ちえてらすコンサルティング

まちゼミってご存知ですか?信州まちゼミサミット

2013-11-22 14.51.19

まちゼミってご存じですか?
ここ塩尻でも2回ほど開催されているのですが、商店街のお店の店主が先生になって小さな講座を設けるものです。

このまちゼミ、発祥の地である愛知県岡崎市では10年以上続いているものなんです。そしてその活動が全国に広がっています。
今回、長野県内でまちゼミを開催している市町村が集まってのサミット、県内からは千曲市、須坂市、中野市、諏訪市などのから参加があり、本家の岡崎市からも講師の方を招いて開催されました。

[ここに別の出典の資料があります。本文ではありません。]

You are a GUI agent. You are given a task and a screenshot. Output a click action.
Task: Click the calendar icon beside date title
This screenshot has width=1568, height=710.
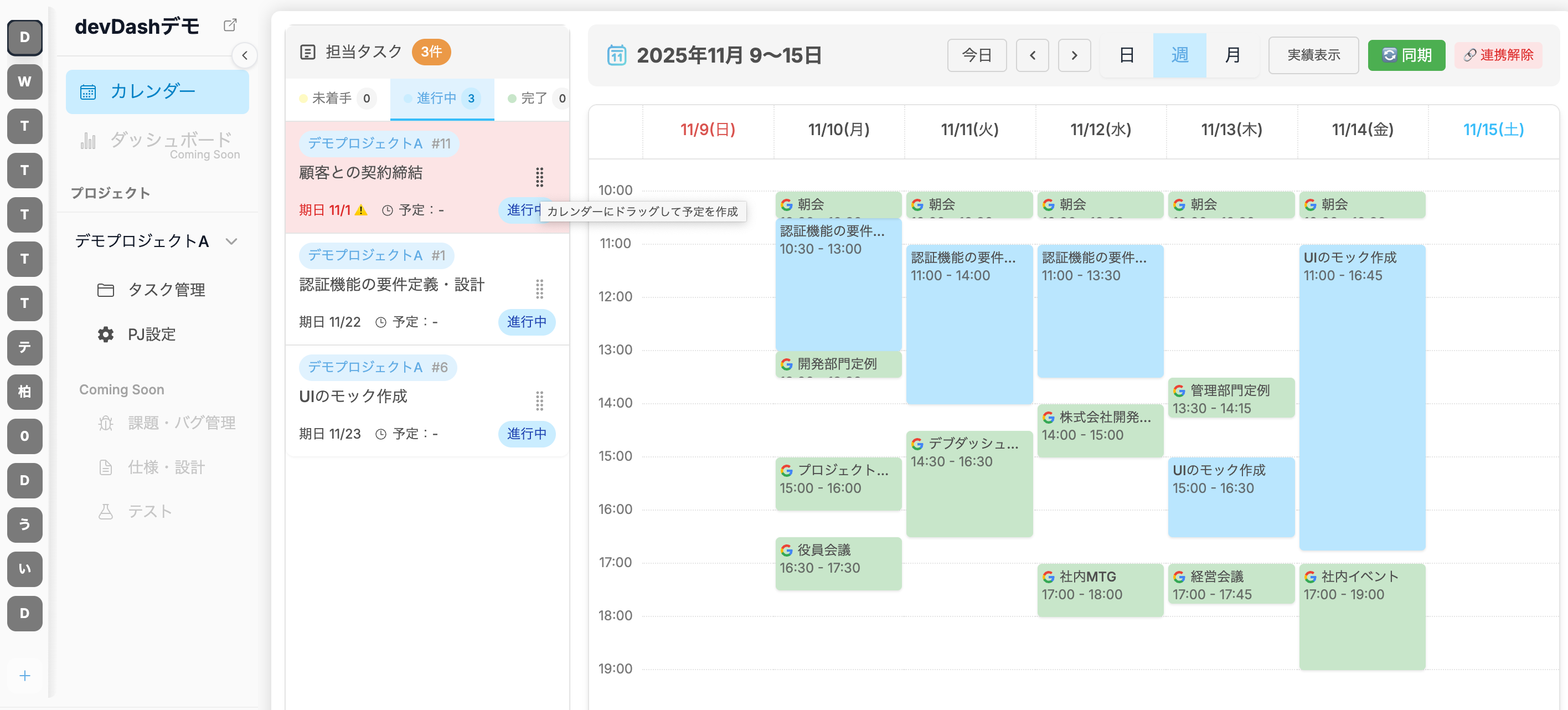pos(616,55)
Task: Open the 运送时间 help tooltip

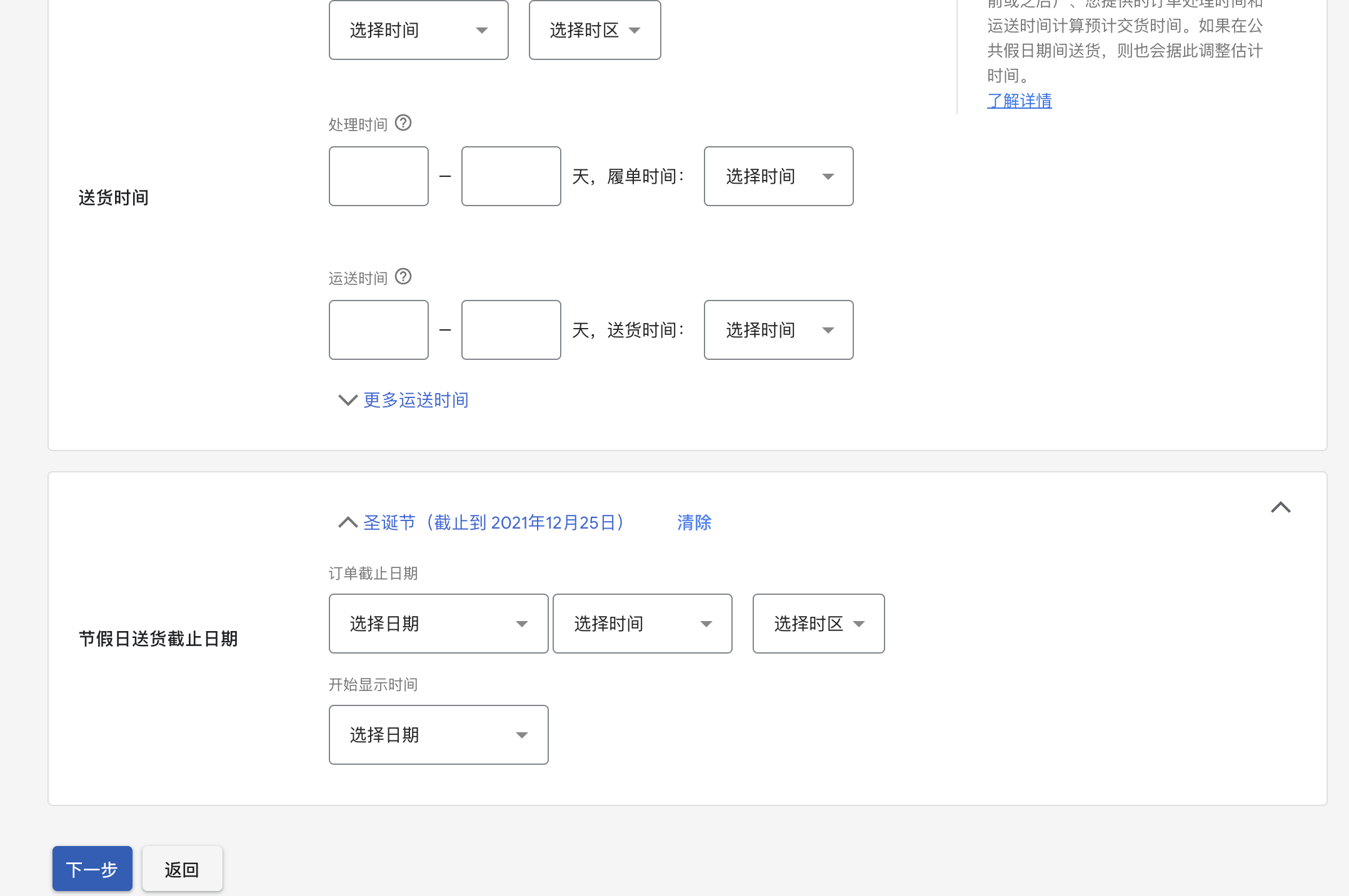Action: click(403, 277)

岡崎まちゼミの会代表の松井さんの基調講演はとても熱かったです。
まちゼミ魂を第1に伝えていただきました。

「まちゼミは、三方よしの精神でやっています。
まずは、㈰お客様の満足・幸せ、そして㈪個店の新規客・売上、そして㈫街の発展・活性化。
イベントの開催も大切なのですが、実際はイベントには人が集まりますが、普段は人があまり集まりません。まちゼミは、来街者を増やすのでは無く、来店者を増やすことが目的です。また開催するにあたっては個店が無理がなくでき継続することです。
モノや商品の説明ではなく、個店の店主の個性を伝えファンになってもらうことが1番の狙いです。実際に売り込みをしなくても、かえって売り込みしないほうが売上が伸びます。

まちゼミ来店者の2割が実際に購入してもらえたり、万年筆屋さんが、1年で600本近く販売したり、薬屋さんも売上が1.7倍になったりなど、まちゼミを継続することで成果がでている例もたくさんあります。
どれだけ真剣に個店がお客様に来ていただきたいと考えるかが重要です。」

基調講演に続いて分科会にはいりました。私が参加したのは「まちゼミとは」(初心者編)ということで、基調講演に続き岡崎まちゼミの会代表の松井さんのお話しをお聴きしました。

「まちゼミにはいろんなルールや方法があるのですが、それらはこの10年に亘る経験やいろんな地方のまちゼミとの連携から生まれたもので、その背景を知るとなるほどなるほどと引きこまれていきます。なぜ、無料なのか?参加者が3〜4人と少数の方がいいのはなぜか?ゼミ時間が60〜90分なのは?
その裏側の理由、知りたいですよね!

手法だけを真似ても成果もでないし、長続きしません。まちゼミの魂と10年間培ってきた消費者の声を反映させた今のルールを理解してもらいたい。」

「昔は、商店街のライバルと言えば郊外の大型店舗でしたが、それが最近ではネットショップに変わってきています。
大規模店舗やネット点に対し、小さなお店のこだわり、個性、希少性、対面販売による直接のコミュニケーションなどが大切だってことを具現化している活動がまちゼミです。」

第3部のパネルディスカッションでは各地のまちゼミの取り組みや質疑応答が行われ、まちゼミに参加した個店のみなさんからも積極的な発言があり、成果が出ていることを感じさせられました。

集まった長野県各所での取組の話も、それぞれの地域性を生かしたものでした。まちゼミ参加者を1000人集めた松本市の取組と小さな街下諏訪町の取組はこれまた違います。
共通しているのは、個店の店主が本当に危機感を持って望んでいる取組は成果がでていることです。
商店街の活性化はとても難しい問題ですが、まちゼミといった活動を通じて新たな突破口が見いだせるかもしれません。

まず、お客様に自分のお店、自分を知ってもらいファンになってもらうこと。
大規模店でのセルフ販売では得られない、知識やコミュニケーションの場としての地元商店街の役割の復活です。

こういった企画を実現した塩尻商工会議所のみなさんの尽力には頭が下がります。
みなさんのお話を聞いてて涙腺が熱くなってしまいました。

来年は、全国版サミットが岡崎で開催されるそうです。
よりいっそうまちゼミが広がっていくことでしょう。